Georgia on Tuesday denied entry to the head of the Russian State Archive and a Russian analyst as they arrived in Tbilisi to attend a conference, prompting four other Russians on their delegation to pull out of the event in protest.

Sergei Mironenko, head of the Russian State Archive and a well-known historian, and Nikolai Silayev, head of the Center of Caucasus Studies at the Moscow State Institute of Foreign Affairs, were turned back by Georgian border guards at the Tbilisi International Airport.

Both researchers planned to take part in the conference, organized by the Georgian Institute of Russian Studies, a nongovernmental organization established soon after the Russian military conflict with Georgia in August 2008. The Georgian side said it did not invite the researchers.

“I did not think that the situation would turn out this way,” Silayev told The Moscow Times by telephone. “We were told by the Georgian side that some problems might arise, but we didn’t worry about it.”

He noted that he had visited Georgia several times before and after the conflict.

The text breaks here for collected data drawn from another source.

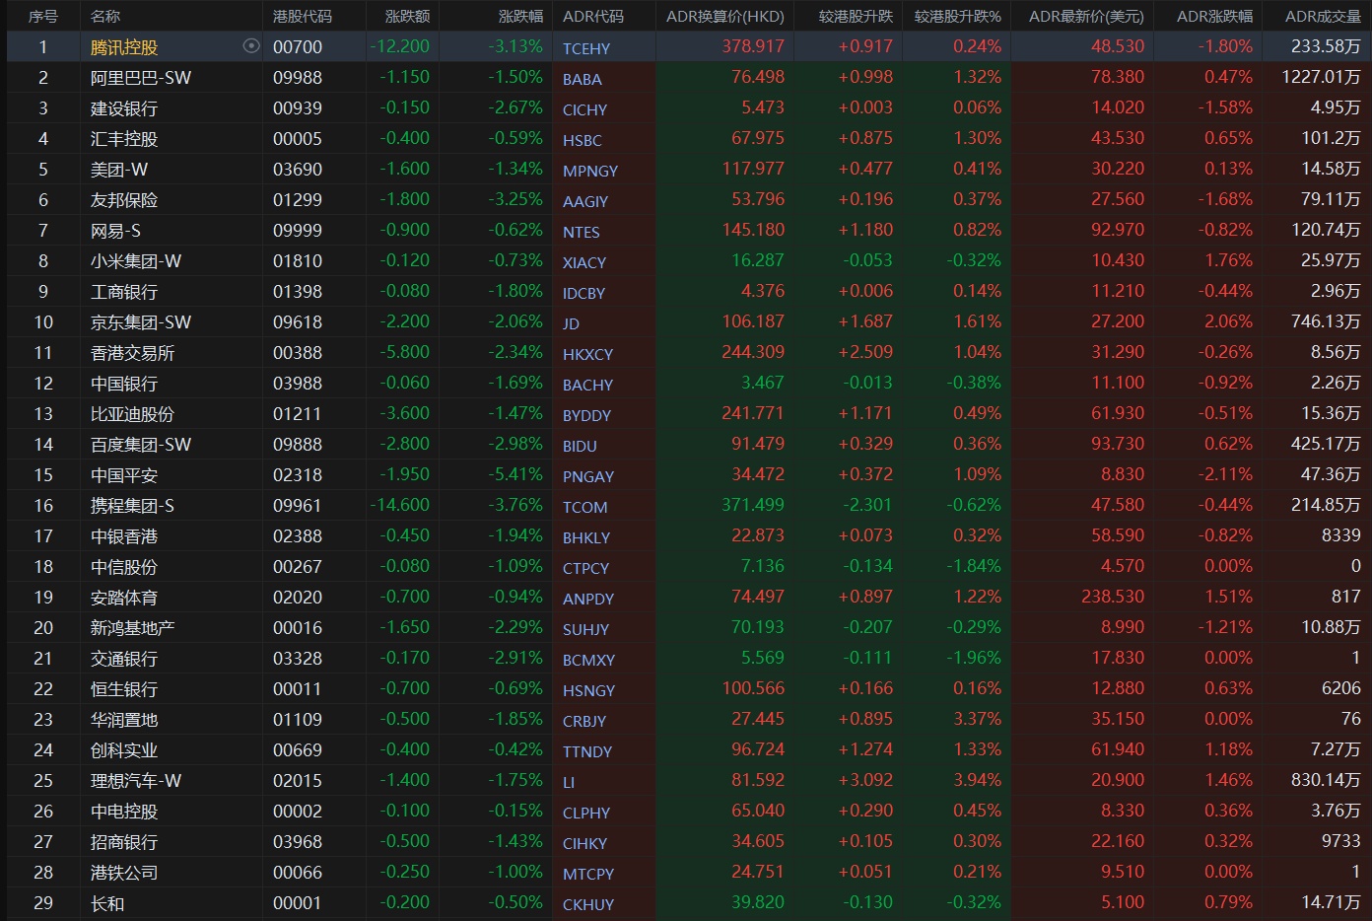Sort by the 涨跌幅 column header
1372x921 pixels.
[x=519, y=16]
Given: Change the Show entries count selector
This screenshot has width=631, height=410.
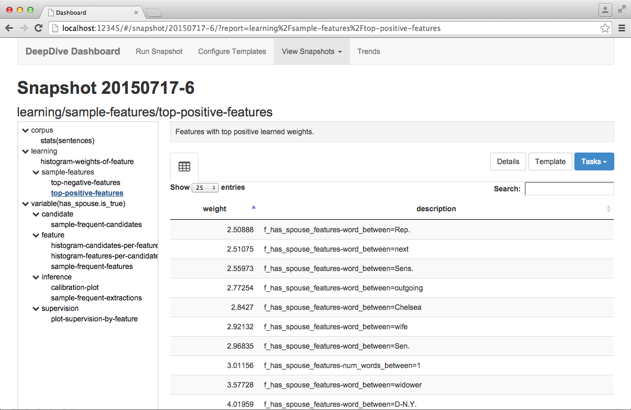Looking at the screenshot, I should coord(205,188).
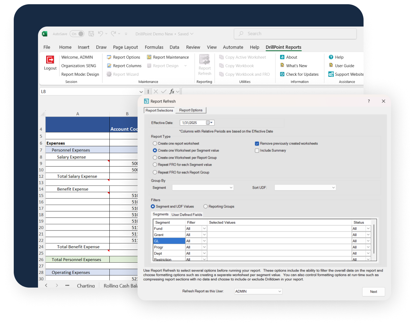
Task: Switch to the Report Options tab
Action: coord(191,110)
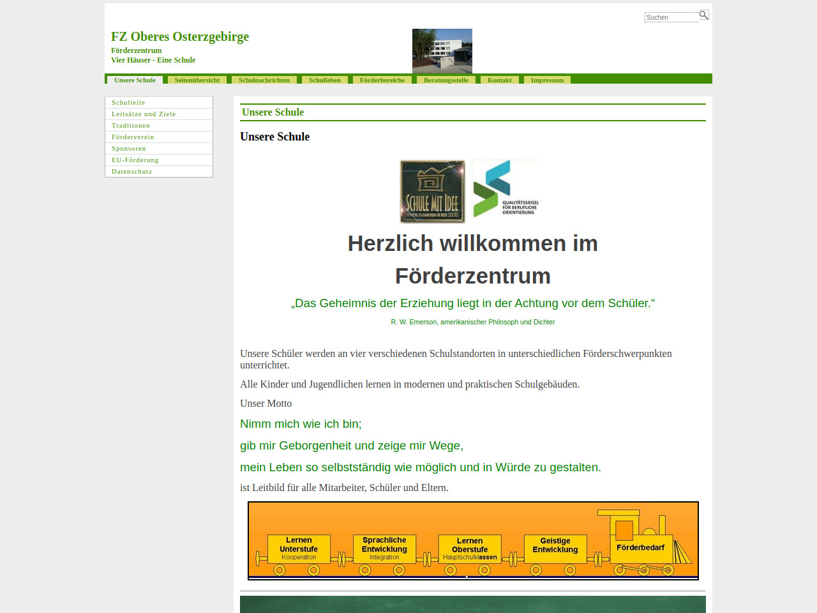Select Leitsätze und Ziele sidebar link
The height and width of the screenshot is (613, 817).
pyautogui.click(x=144, y=114)
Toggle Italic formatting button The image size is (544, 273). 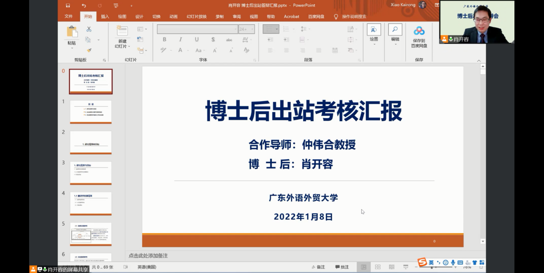click(180, 39)
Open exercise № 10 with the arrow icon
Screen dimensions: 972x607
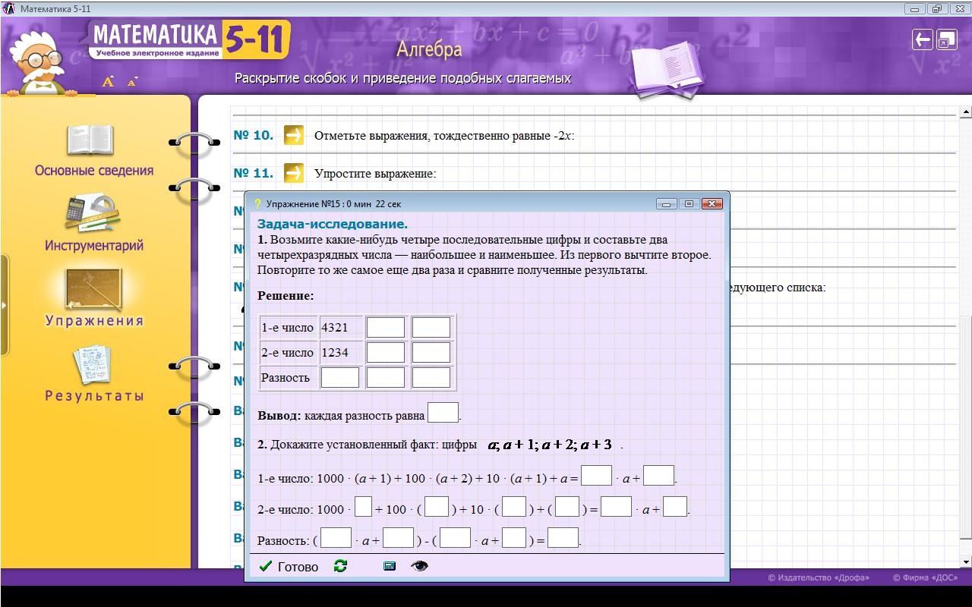294,135
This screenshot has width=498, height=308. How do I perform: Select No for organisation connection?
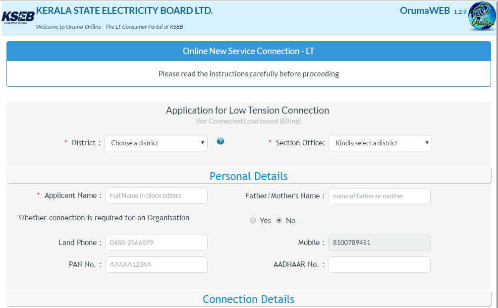278,220
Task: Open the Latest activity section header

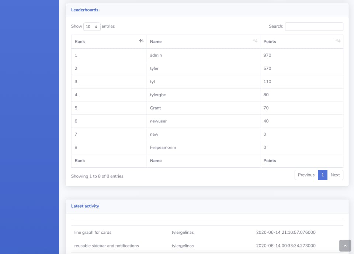Action: pyautogui.click(x=85, y=206)
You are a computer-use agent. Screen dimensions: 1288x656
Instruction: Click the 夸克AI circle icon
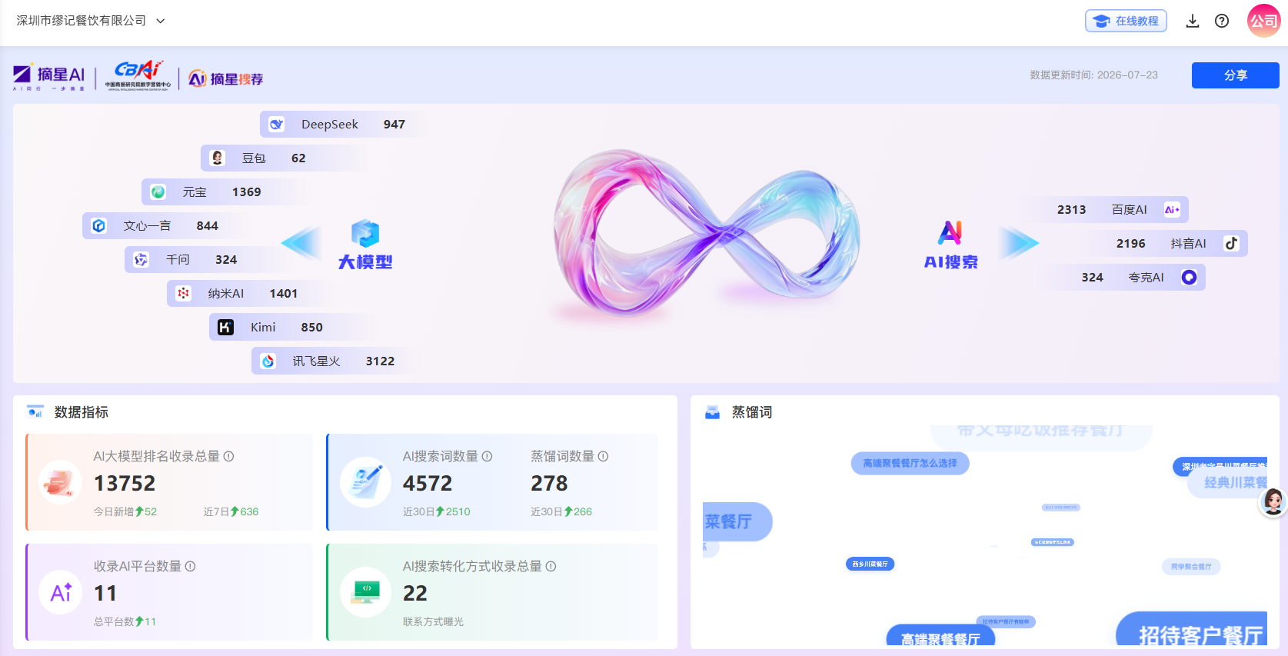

Other members of the Russian delegation, which included Alexei Miller, a senior researcher with the Institute of Scientific Information for Social Sciences, left Georgia in protest.

It was unclear why the two researchers had been denied entry. Georgian officials offered no immediate comment, and a representative of the Georgian Institute of Russian Studies, Georgy Molodini, said he had no information on the reason.

But Shota Malakhia, head of a Georgian parliamentary commission overseeing Georgia’s territorial integrity, told the Rosbalt news service that the authorities had serious grounds to deny entry to the researchers. He did not elaborate.

Gia Tortladze, head of Mighty Georgia, a parliamentary opposition party, said the Russian delegation had included “high-ranking Russian security officials and members of Putin’s inner circle,” Georgia Online reported.

Earlier this year, Georgia denied entry to television host Maxim Shevchenko and Izvestia editor Vladimir Mamontov.